No sé si te ha pasado, pero creo que muchas veces andamos por la vida buscando nuestra mina de oro: un lugar profundo, intrincado y prácticamente inaccesible, que para llegar a él exige el mayor de nuestros esfuerzos y contiene una fortuna en vetas del metal precioso. Se trata de un lugar de ensueño, que brilla como si fuera un rincón del Paraíso y ofrece la felicidad suprema.
A menudo deseamos hallar la mina porque nos fue prometida en la infancia, cuando padres y maestros nos aseguraron que ese tesoro estaba destinado a ser nuestro si nos esforzábamos y trabajábamos hasta el último de nuestros días. Otras veces, vemos las minas de oro de las personas que admiramos —deportistas, actores, empresarios, escritores y gente importante— y queremos tener una igual; o eso es lo que nos decimos, pues lo cierto es que no conocemos a esas celebridades y la idea proviene de lo que vemos en las pantallas del cine, de la televisión o del smartphone. Por último, están los que encuentran su mina de oro y, por alguna razón, la pierden; quienes ya conocieron la sensación de ese fugaz baño de gloria, con frecuencia jamás la aceptan ni se reponen del todo, y pasan el resto de sus días rememorando, anhelando o tratando de recuperar eso que dio riqueza, placer y sentido a sus vidas.
::::::::
Extrae literalmente del texto sobre la mina de oro el fragmento que va desde "No sé si te" hasta "la felicidad suprema.".

### DATOS PROPORCIONADOS
::::::::
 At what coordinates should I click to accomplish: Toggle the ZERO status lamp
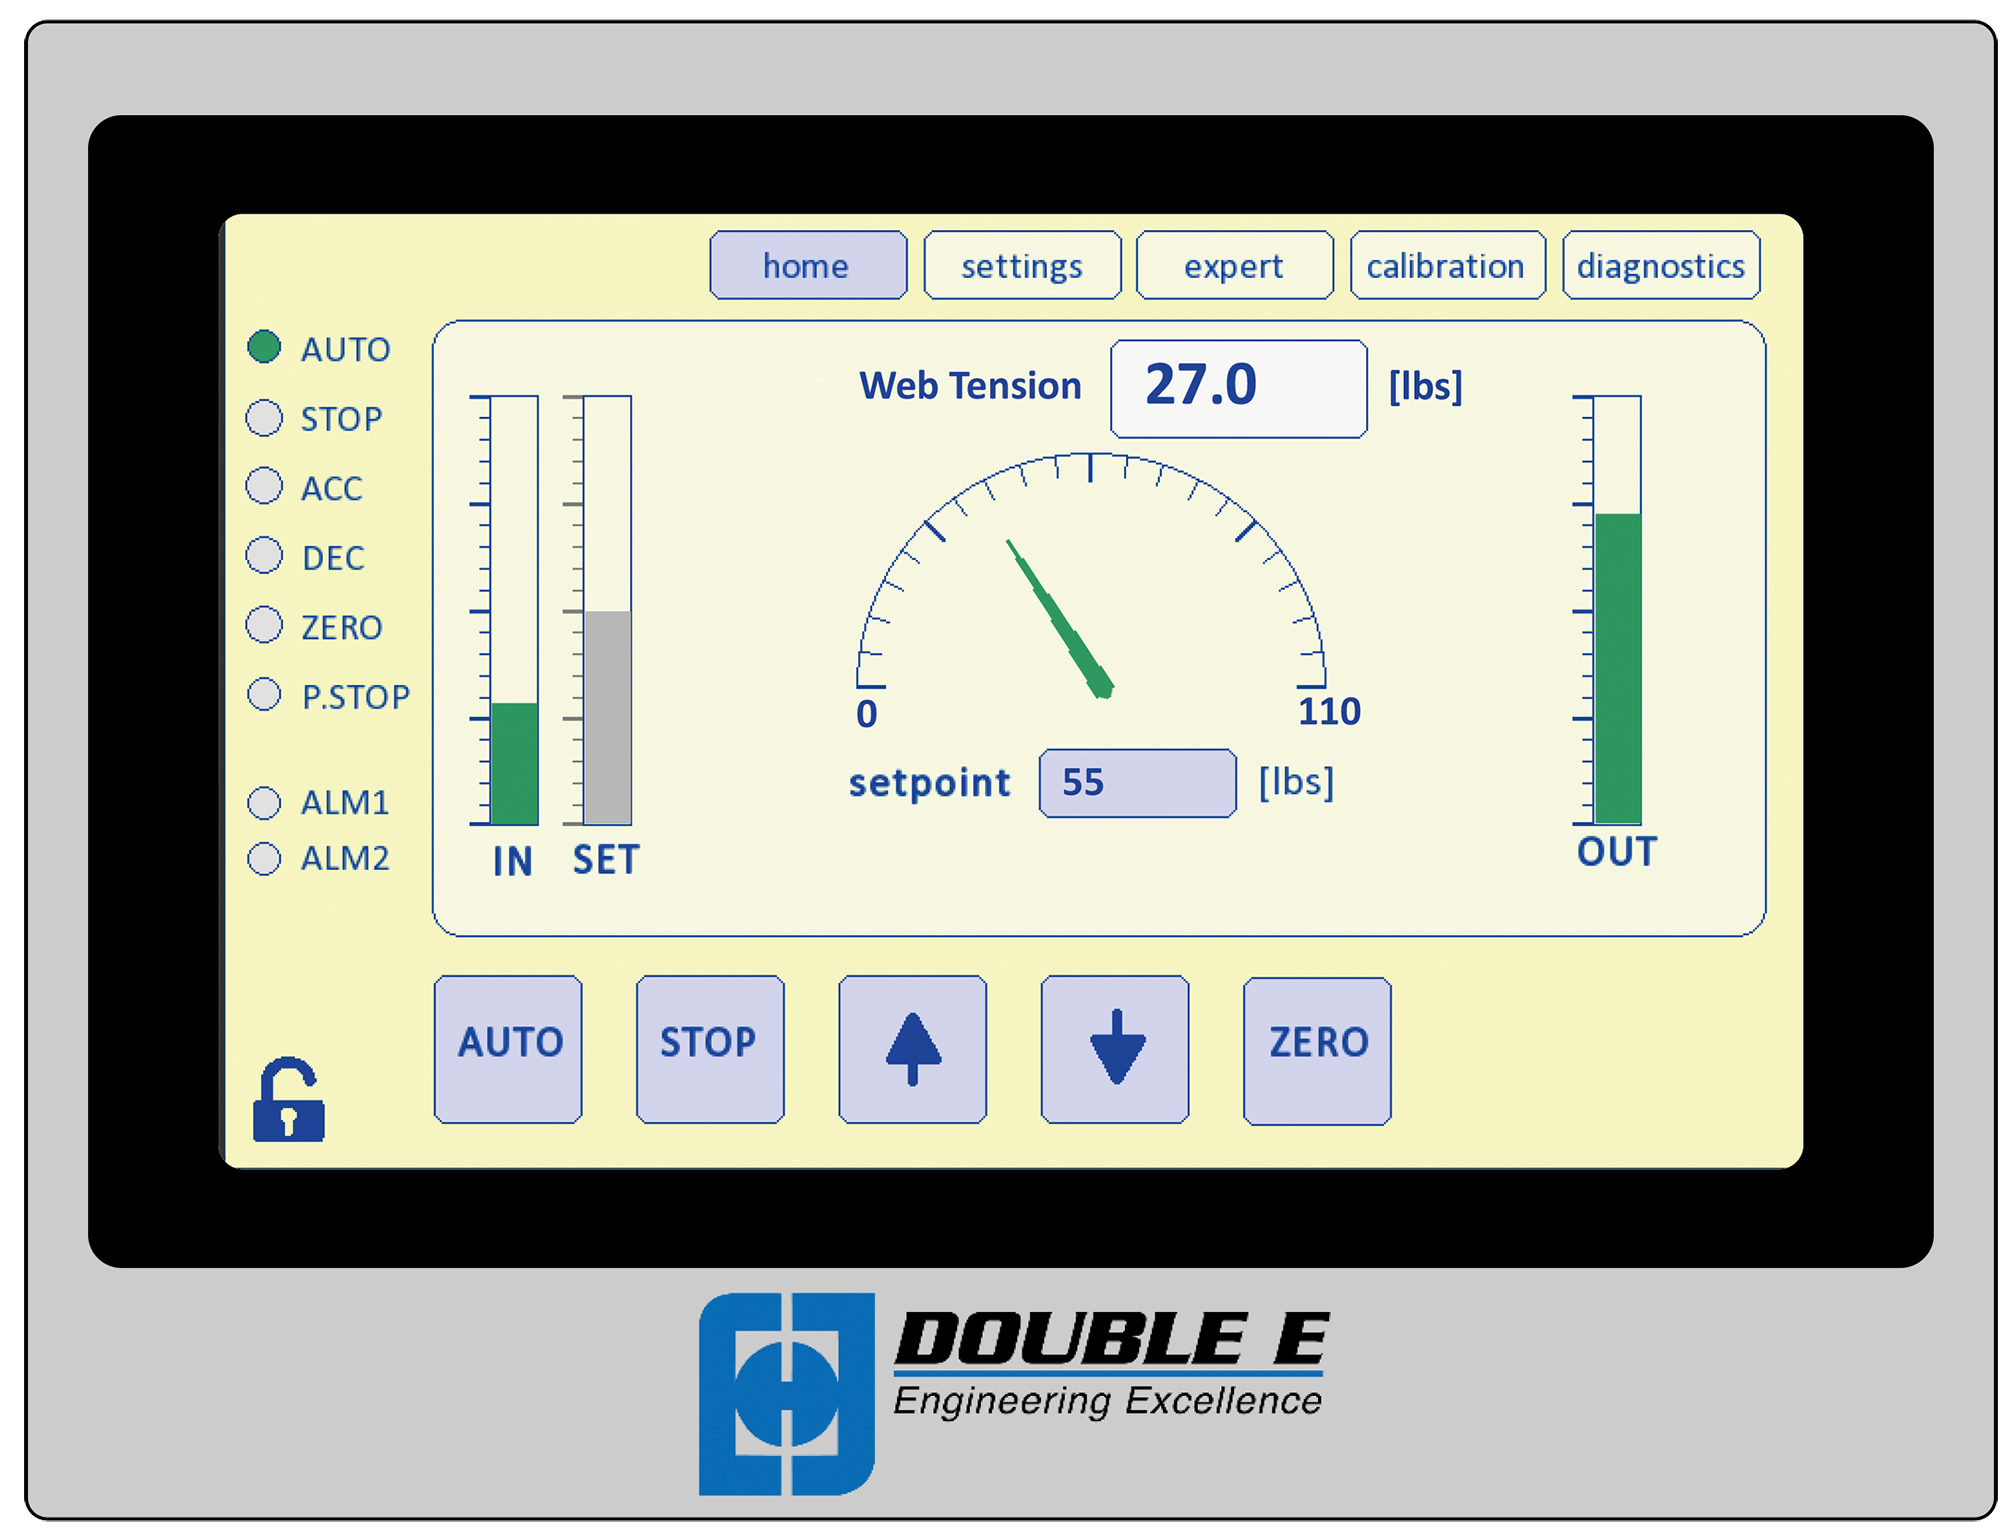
::::::::
### RESPUESTA
No sé si te ha pasado, pero creo que muchas veces andamos por la vida buscando nuestra mina de oro: un lugar profundo, intrincado y prácticamente inaccesible, que para llegar a él exige el mayor de nuestros esfuerzos y contiene una fortuna en vetas del metal precioso. Se trata de un lugar de ensueño, que brilla como si fuera un rincón del Paraíso y ofrece la felicidad suprema.